Leon Soma

Personal information
- Born: 25 February 1982 (age 43) Mutare, Zimbabwe
- Source: ESPNcricinfo, 8 December 2016

= Leon Soma =

Zimbabwean cricketer (born 1982)

Leon Soma (born 25 February 1982) is a Zimbabwean former cricketer. He played twenty-three first-class matches between 1999 and 2004.

==Biography==
Soma became interested in cricket at Hillcrest Preparatory School. He was coached by former Manicaland player Ryan Barbour. An all-rounder since his junior school years, he holds significant achievements including a best score of 57 against an elite English school team and six wickets against Springvale.

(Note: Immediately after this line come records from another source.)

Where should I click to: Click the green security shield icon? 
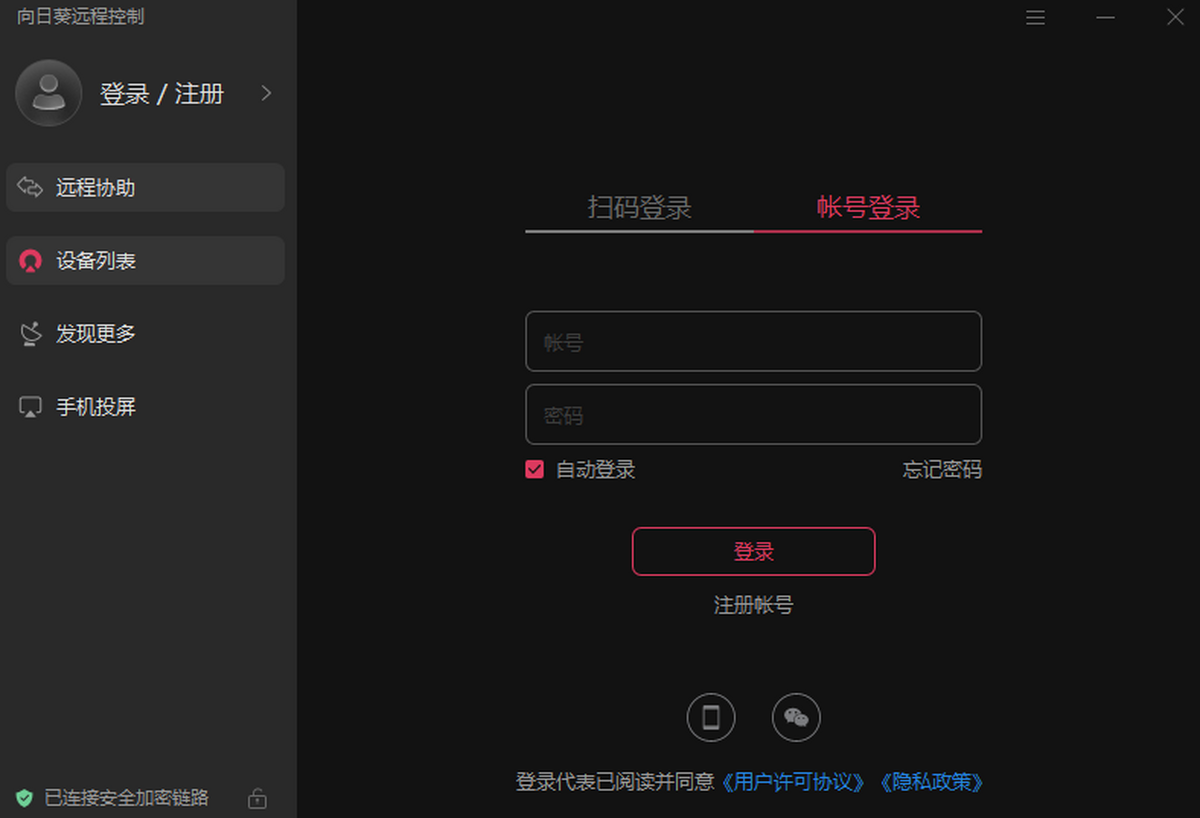(x=24, y=798)
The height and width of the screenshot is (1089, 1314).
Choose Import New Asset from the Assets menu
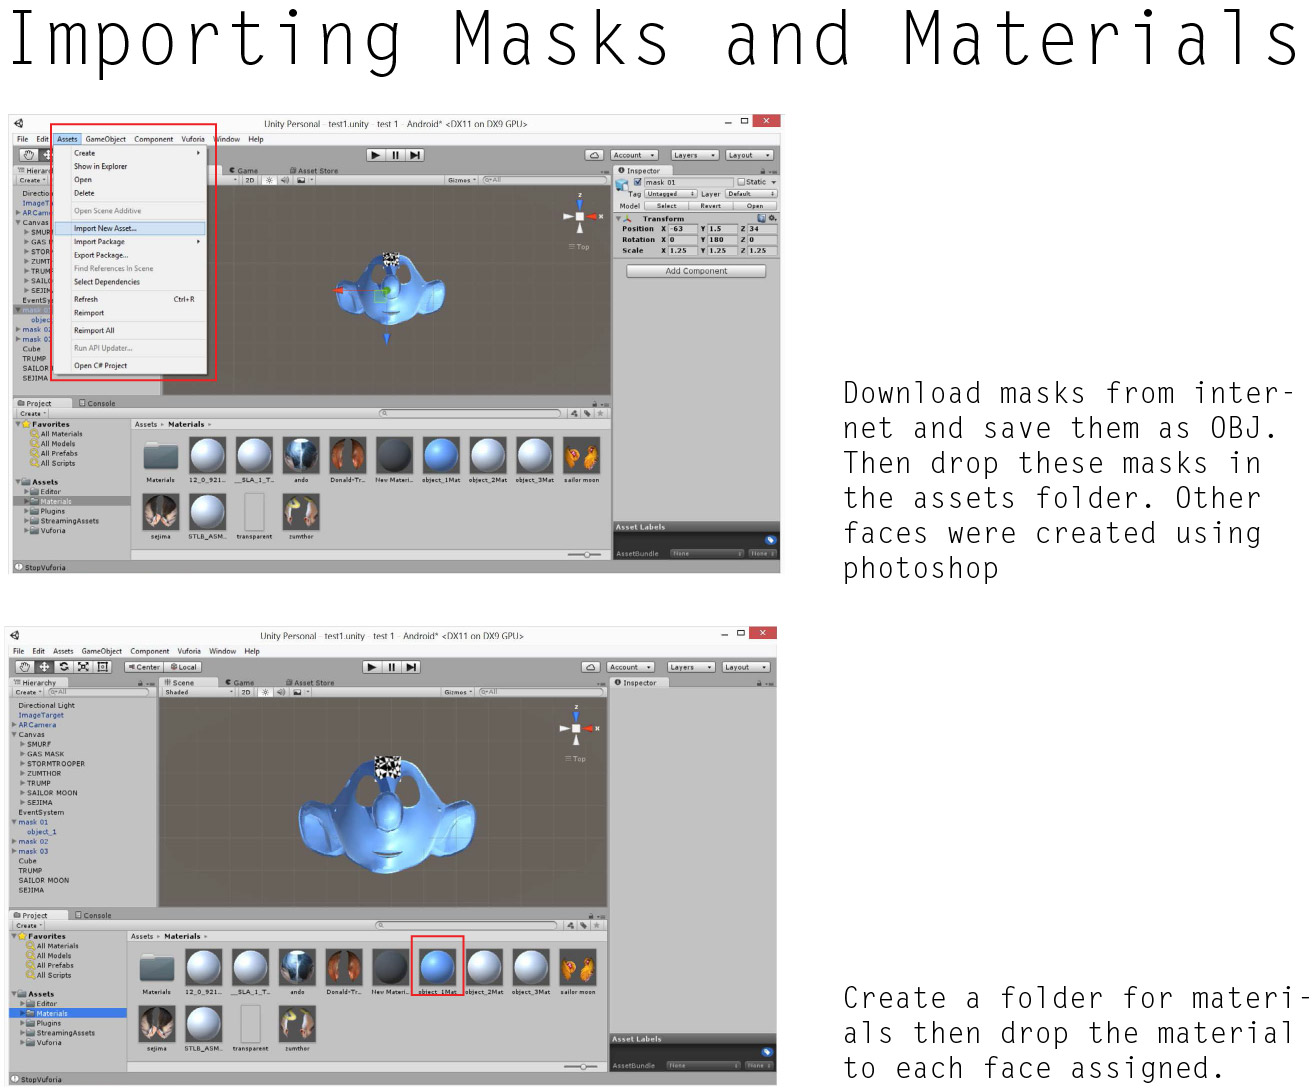105,228
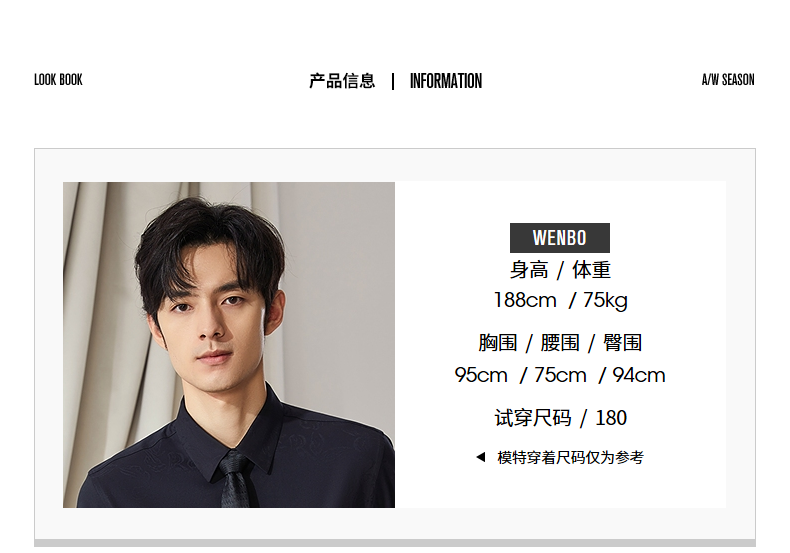Screen dimensions: 790x553
Task: Open the model portrait photo
Action: (x=229, y=344)
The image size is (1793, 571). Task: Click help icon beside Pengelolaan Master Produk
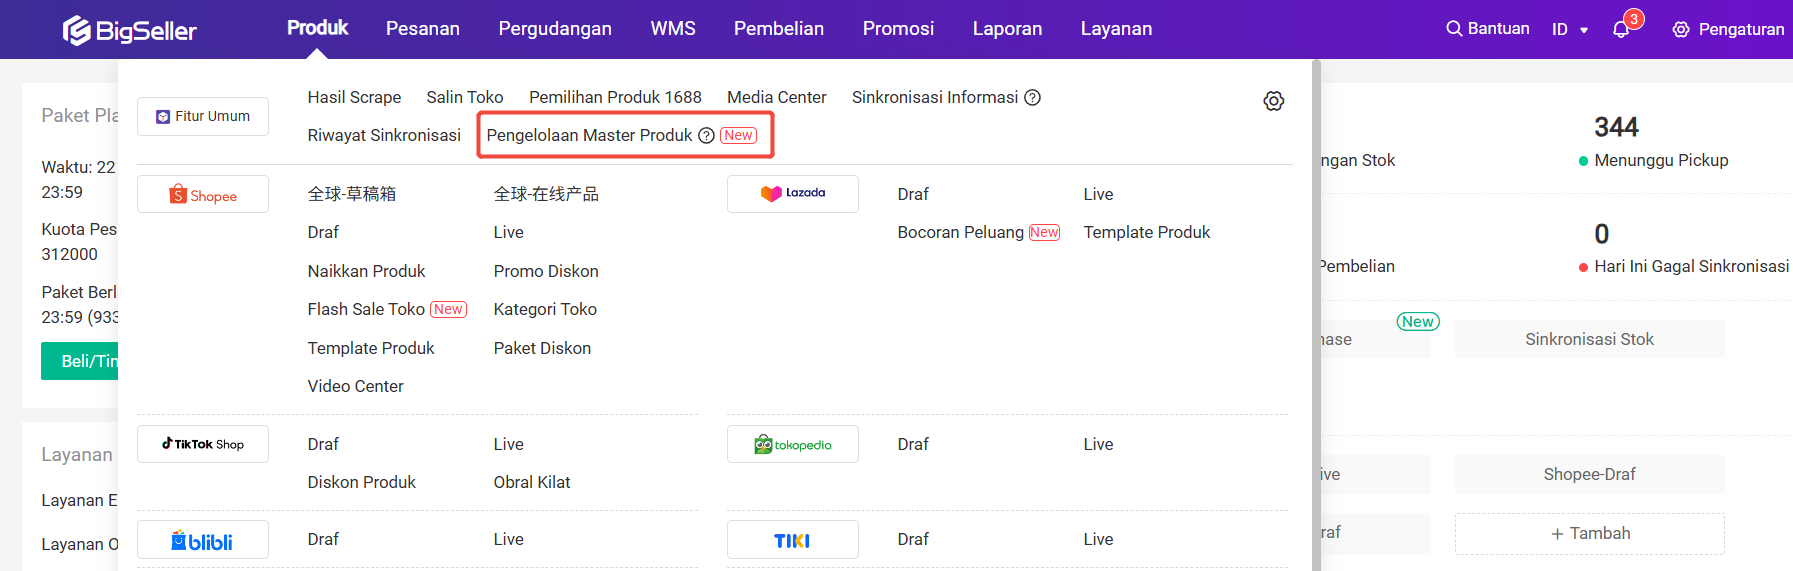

These accomplishments led to his selection for the South Eastern Districts team for the national primary schools cricket week.

His tenure at Hillcrest College saw him record seven wickets against Eaglesvale School and a match-winning 116 not out against Watershed. Soma, primarily a number four batsman and occasional team captain, made his club cricket debut with Mutare Sports Club. His notable achievements included a score of 68 runs against Kwekwe.

After school in 1998, Soma briefly worked in reception and accountancy before joining the CFX Academy, inspired by Manicaland captain Mark Burmester. As a batsman, Soma prefers cover drives and pull shots and aspires to improve his first-class batting. His bowling specialties included outswinger delivery and cutting the ball off the seam.